Ukrainian and Russian forces blamed each other for the breach.
The Nova Kakhovka dam, which holds water equal to that in the Great Salt Lake in the U.S. state of Utah, supplies water to Ukraine's Crimean peninsula, annexed by Russia in 2014, and to the Zaporizhzhia nuclear plant, also under Russian control.
The U.N. nuclear watchdog, the International Atomic Energy Agency, said on Twitter it was closely monitoring the situation but that there was "no immediate nuclear safety risk at (the) plant" which is also in southern Ukraine.
However, Ukraine's state atomic power agency Energoatom said the water level of the Kakhovka Reservoir was rapidly lowering, posing an "additional threat" to the facility, Europe's largest nuclear power plant.

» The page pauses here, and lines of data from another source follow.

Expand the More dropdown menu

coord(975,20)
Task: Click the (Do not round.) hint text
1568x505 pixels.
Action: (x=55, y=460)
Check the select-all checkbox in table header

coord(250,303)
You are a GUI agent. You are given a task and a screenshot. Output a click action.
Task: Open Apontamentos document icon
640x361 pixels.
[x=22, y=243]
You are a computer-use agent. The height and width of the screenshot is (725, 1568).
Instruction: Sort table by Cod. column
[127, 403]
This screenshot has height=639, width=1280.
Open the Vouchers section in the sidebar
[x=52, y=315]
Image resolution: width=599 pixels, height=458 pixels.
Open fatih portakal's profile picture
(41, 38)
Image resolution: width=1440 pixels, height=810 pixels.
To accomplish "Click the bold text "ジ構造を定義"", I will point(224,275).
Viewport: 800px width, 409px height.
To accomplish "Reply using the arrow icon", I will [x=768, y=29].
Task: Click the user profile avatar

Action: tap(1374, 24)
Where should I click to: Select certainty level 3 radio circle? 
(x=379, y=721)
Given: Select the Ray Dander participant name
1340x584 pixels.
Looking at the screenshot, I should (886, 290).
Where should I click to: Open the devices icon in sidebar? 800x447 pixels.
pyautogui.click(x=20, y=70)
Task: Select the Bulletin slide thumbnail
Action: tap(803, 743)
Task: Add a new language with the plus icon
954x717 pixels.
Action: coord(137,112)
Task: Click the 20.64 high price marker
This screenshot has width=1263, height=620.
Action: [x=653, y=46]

Some 22,000 people living across 14 settlements in Ukraine's southern Kherson region are at risk of flooding, Russia's RIA news agency quoted the Moscow-installed head of the region as saying. Kherson is one of five regions, including Crimea, that Moscow claims to have annexed.
Unverified videos on social media showed water surging through the remains of the dam with bystanders expressing their shock. Water levels raced up by metres in a matter of hours.
A Russian-installed official in the town of Nova Kakhovka said on Tuesday residents of around 300 houses had been evacuated, state-owned news agency TASS reported. He said it would likely be impossible to repair the dam.